Task objective:
The lines from the one containing "Task: Choose None for wine preference" through the last line below, both ends included, must be reproduced exactly, with no pictures.

Supplied records:
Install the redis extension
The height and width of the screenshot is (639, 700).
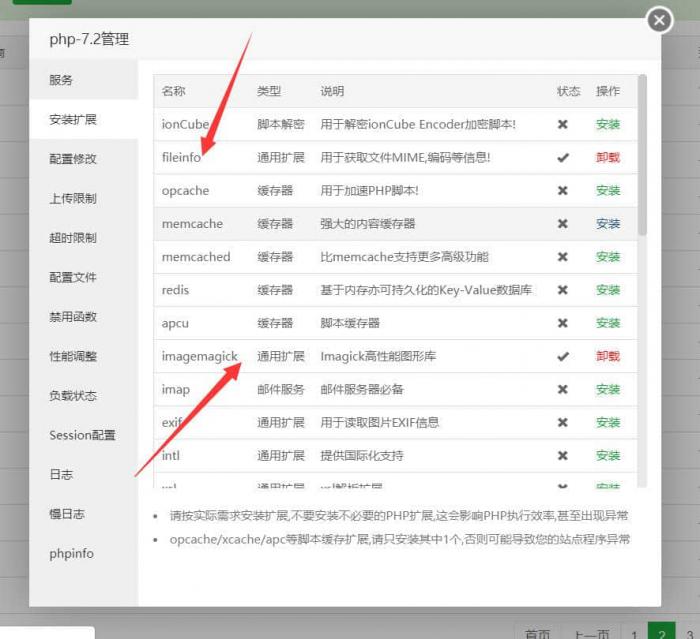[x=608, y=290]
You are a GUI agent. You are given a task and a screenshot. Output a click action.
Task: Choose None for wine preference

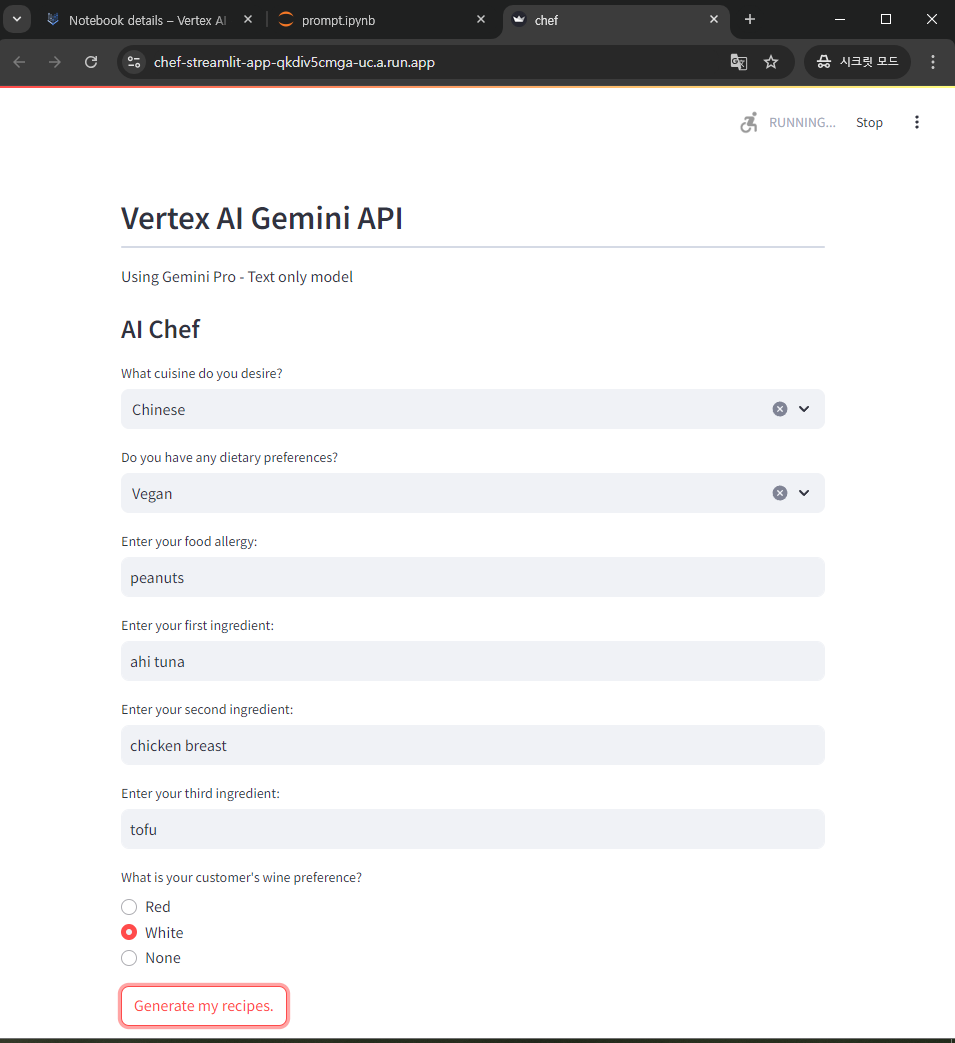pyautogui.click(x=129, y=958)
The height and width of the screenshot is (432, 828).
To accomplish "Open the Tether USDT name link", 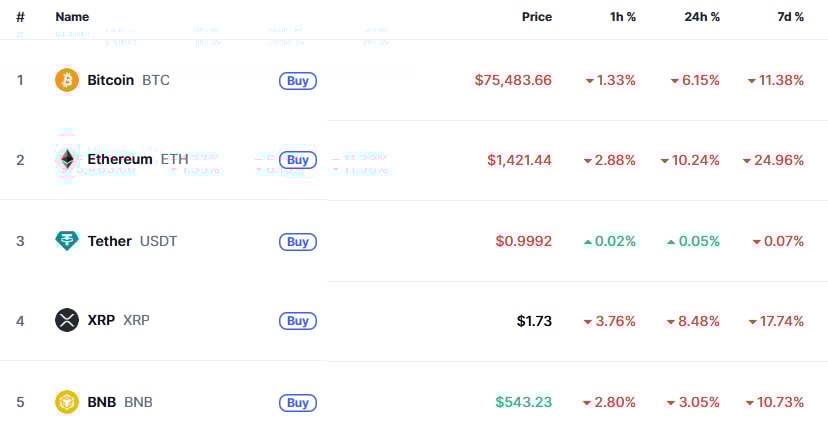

Task solution:
Task: Choose None for wine preference

pyautogui.click(x=129, y=958)
The height and width of the screenshot is (432, 828).
To accomplish "Open the Tether USDT name link", 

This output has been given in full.